There is a real alternative that will eliminate that labor cost of $2.75 per order, provide you with 24×365 order processing capacity, maximize your available resources and maximize the number of products that you can sell on-line through retailers and e-tailers. Meet OPAL.

Consider This When Choosing an EDI Solution

All companies large or small that are selling products on-line or for warehouse fulfillment to big box retailers like Walmart, Sears, Kohls, Home Depot, etc. or through e-tailers like Wayfair, Overstock, Hayneedle, etc. are going to need an EDI provider.  Customers want to receive their product as quickly as possible.  If you cannot do this in a timely fashion customers will go elsewhere.  If you are new to the market place you may not think you are selling enough to need a fast and accurate delivery system.  But, if you want to stay in business you need to grow it.  With a great EDI provider you will have one less worry.

In plain English, (EDI) is short for Electronic Data Interchange.  The Provider is the company that offers the service.  There are two options available.

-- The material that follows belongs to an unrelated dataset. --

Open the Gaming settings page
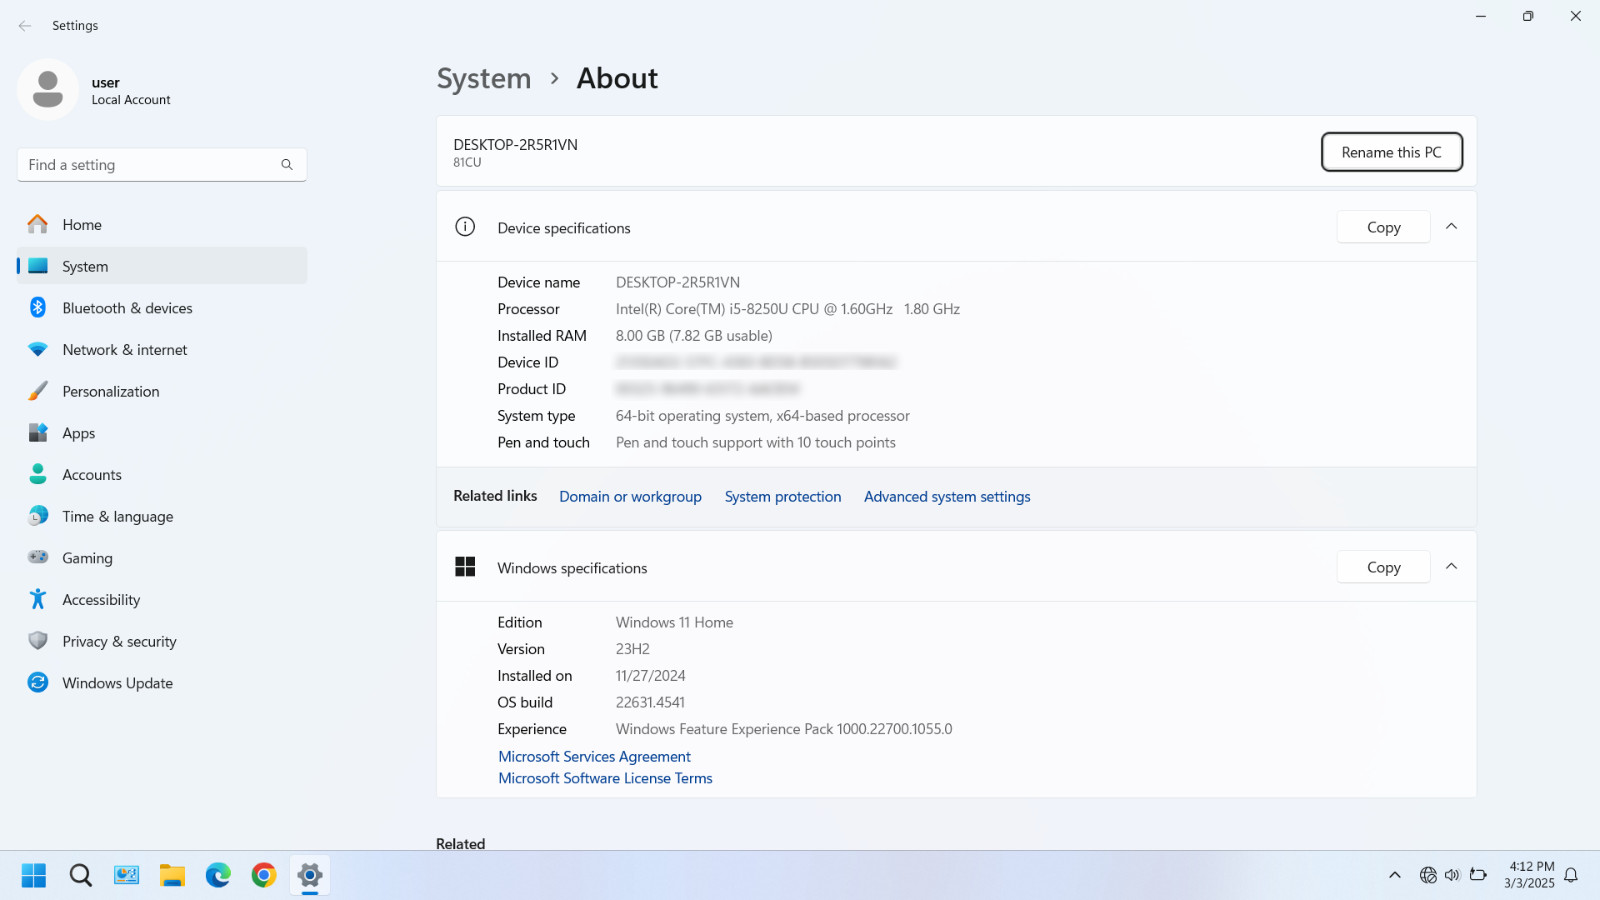Viewport: 1600px width, 900px height. point(162,558)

First the provider may be simply providing a secure translation and data exchange for you, such as a Value Added Network (VAN).

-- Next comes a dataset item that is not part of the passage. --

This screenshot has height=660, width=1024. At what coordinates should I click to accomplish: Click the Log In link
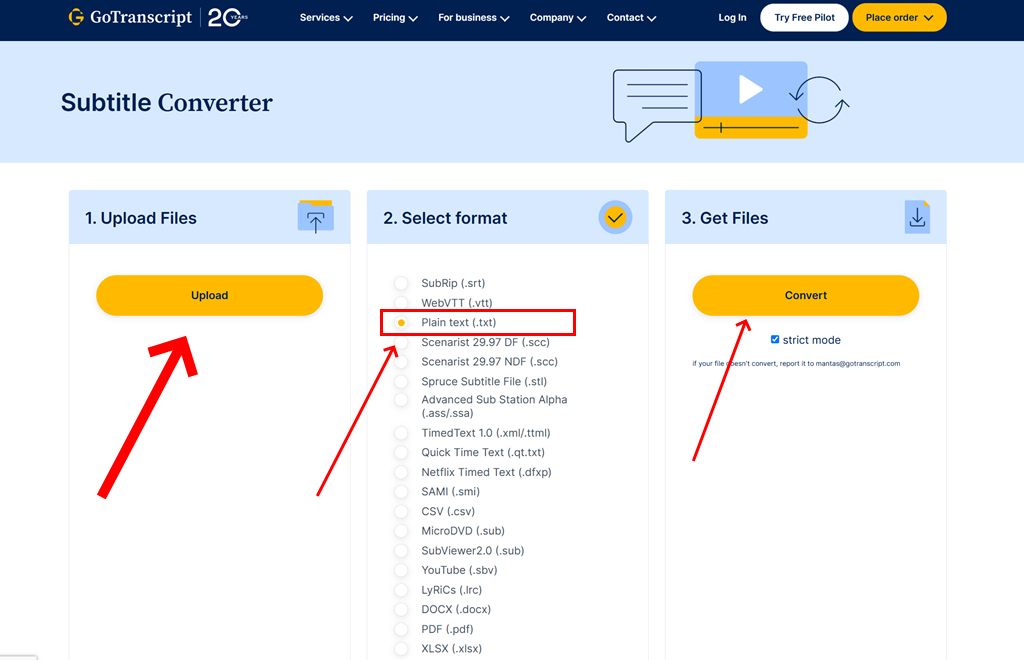click(x=732, y=18)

Second is a full service EDI provider that has integrated with your business processes and helps you manage order processing.

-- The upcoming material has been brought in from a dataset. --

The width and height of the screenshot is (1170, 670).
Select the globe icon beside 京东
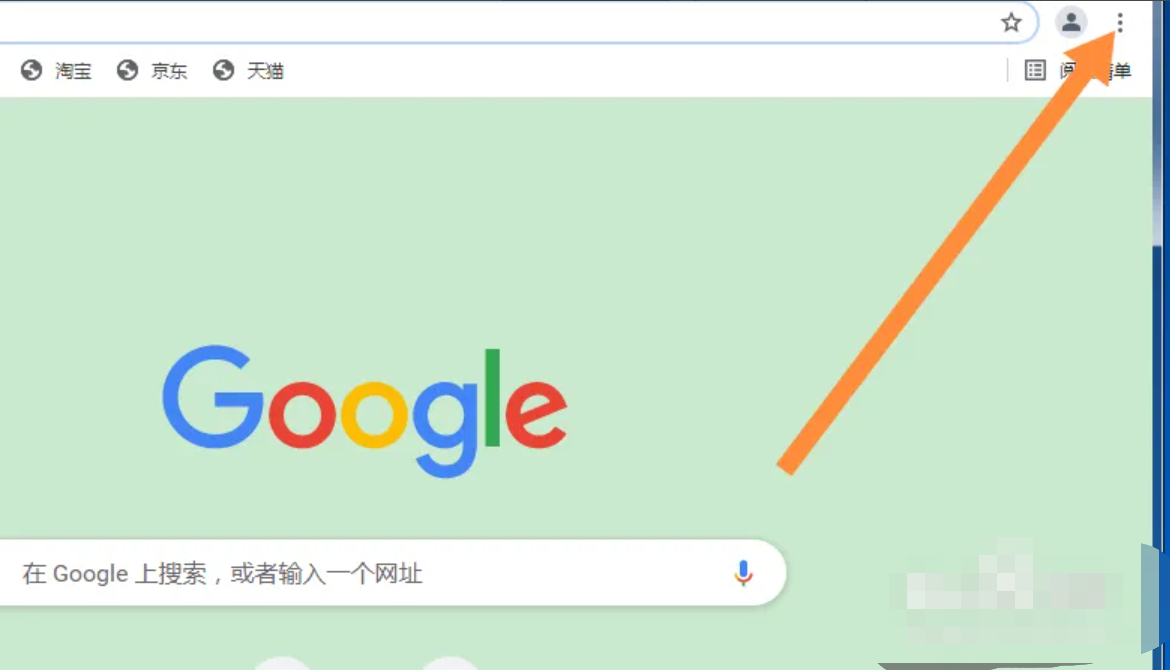tap(128, 70)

Here are a few things to consider:

  1.  From a technology infrastructure perspective, the implementation of a VAN or full-service EDI provider can be expensive as well as a resource-intensive endeavor. If the work is not being done in the Cloud, these can require ongoing technical and network support and maintenance like most computer technology. Your company may need to hire experienced personnel in order to manage the in-house network, or utilize the services of an independent support provider. Continuous maintenance increases the cost of using the network and complicates day-to-day operations.
  2.  If you need the additional assistance of a full service EDI provider to manage order processing, accounting, inventory, etc., it becomes a very long, complicated and exhausting endeavor; while you may be “automated” upon completion, it will still require your company to have trained staff to touch  the system and manage each step of the process.
  3.   And lastly, there is the cost of the data being exchanged.  If your order volume is fairly low, it may not seem like a large cost, but let’s put it in perspective.  We all have smart devices these days, so what does it cost for monthly data charges to watch YouTube videos or download a movie?  Pretty  minimal, right?  Data charges are becoming less and less each year. 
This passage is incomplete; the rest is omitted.